- _RECORDED INFORMATION_
· · · ·

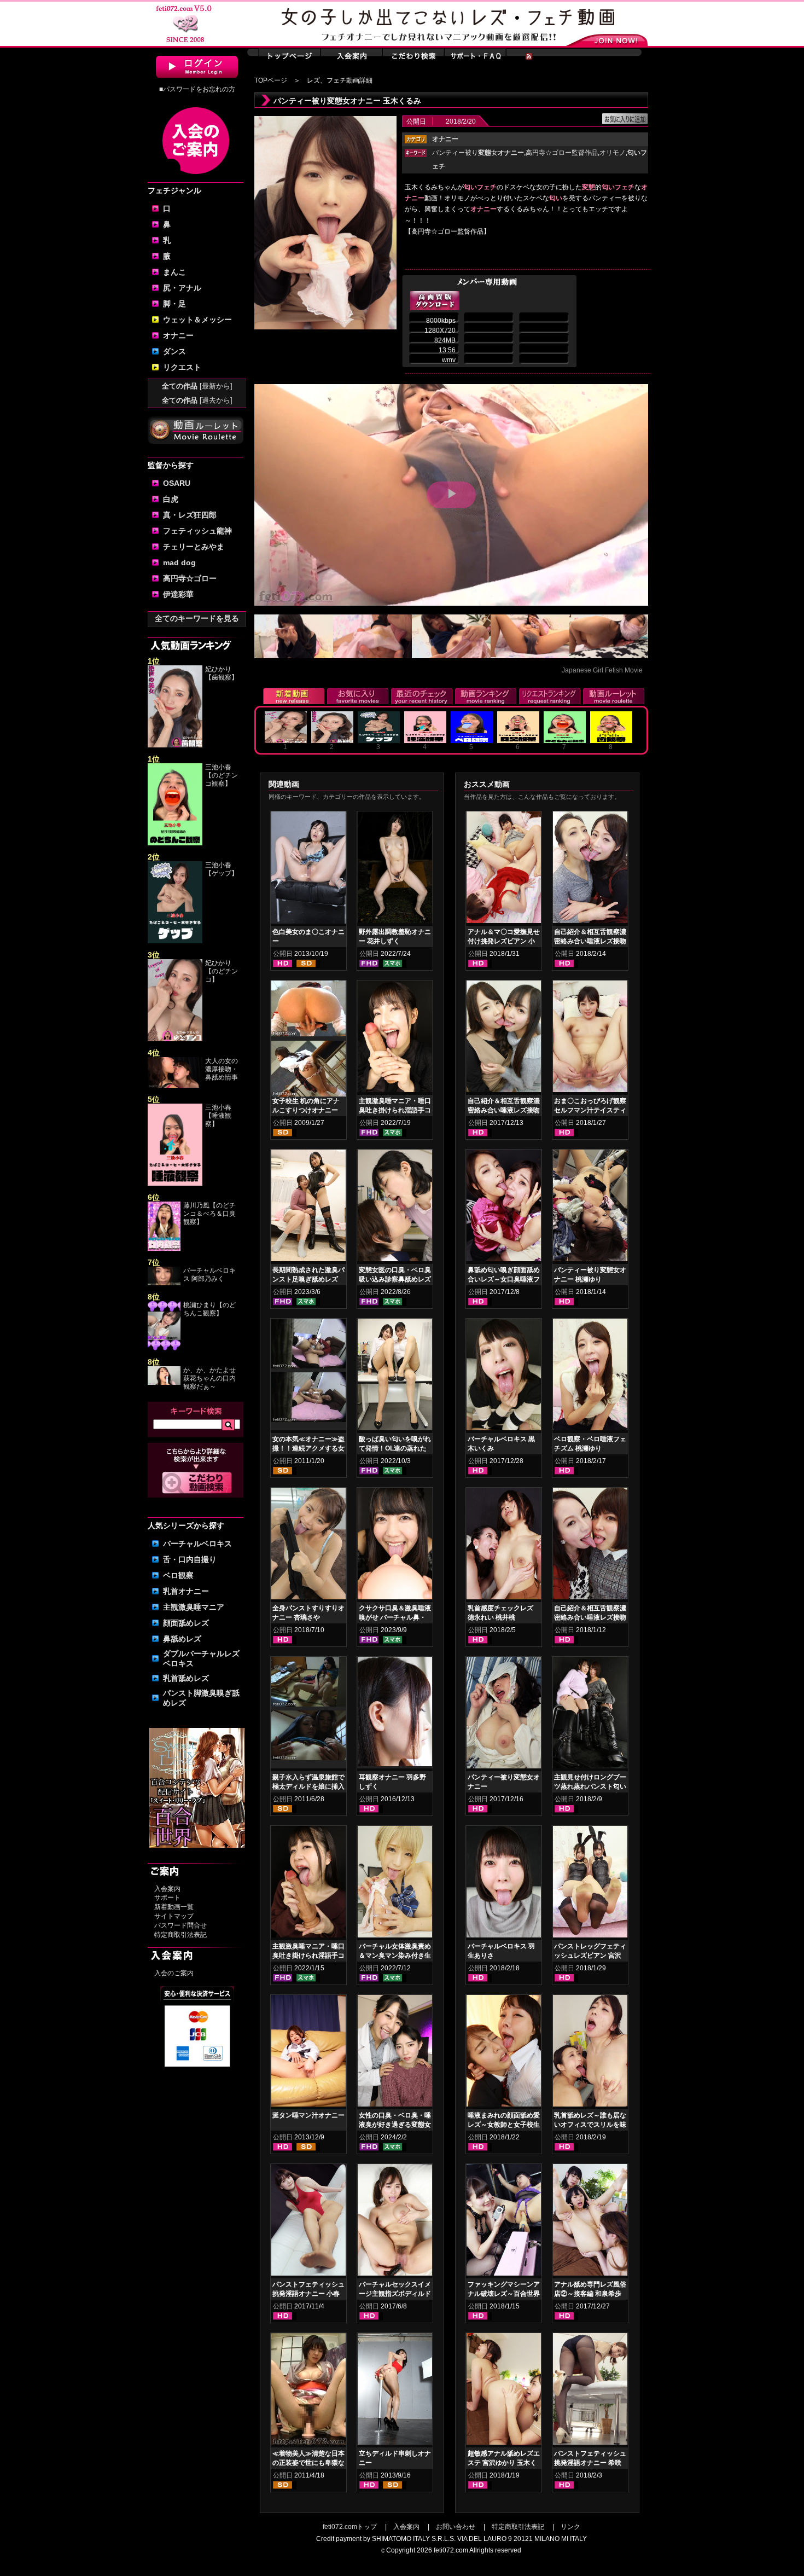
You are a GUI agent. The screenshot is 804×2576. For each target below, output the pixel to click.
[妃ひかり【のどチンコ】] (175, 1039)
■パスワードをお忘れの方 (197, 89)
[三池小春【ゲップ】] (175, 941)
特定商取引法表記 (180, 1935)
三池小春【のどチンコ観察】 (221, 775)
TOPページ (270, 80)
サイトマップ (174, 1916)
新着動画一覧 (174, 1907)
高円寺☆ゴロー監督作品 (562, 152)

· · · ·

- _PROBLEM TO SOLVE_
In your copy of the entries above, leave out the pictures and keep every word exact.

- _EXERCISE SOLUTION_
You are a GUI agent. The screenshot is 804×2576. For each target below, output the pixel to click.
[妃ひかり【のどチンコ】] (175, 1039)
■パスワードをお忘れの方 (197, 89)
[三池小春【ゲップ】] (175, 941)
特定商取引法表記 (180, 1935)
三池小春【のどチンコ観察】 (221, 775)
TOPページ (270, 80)
サイトマップ (174, 1916)
新着動画一覧 (174, 1907)
高円寺☆ゴロー監督作品 (562, 152)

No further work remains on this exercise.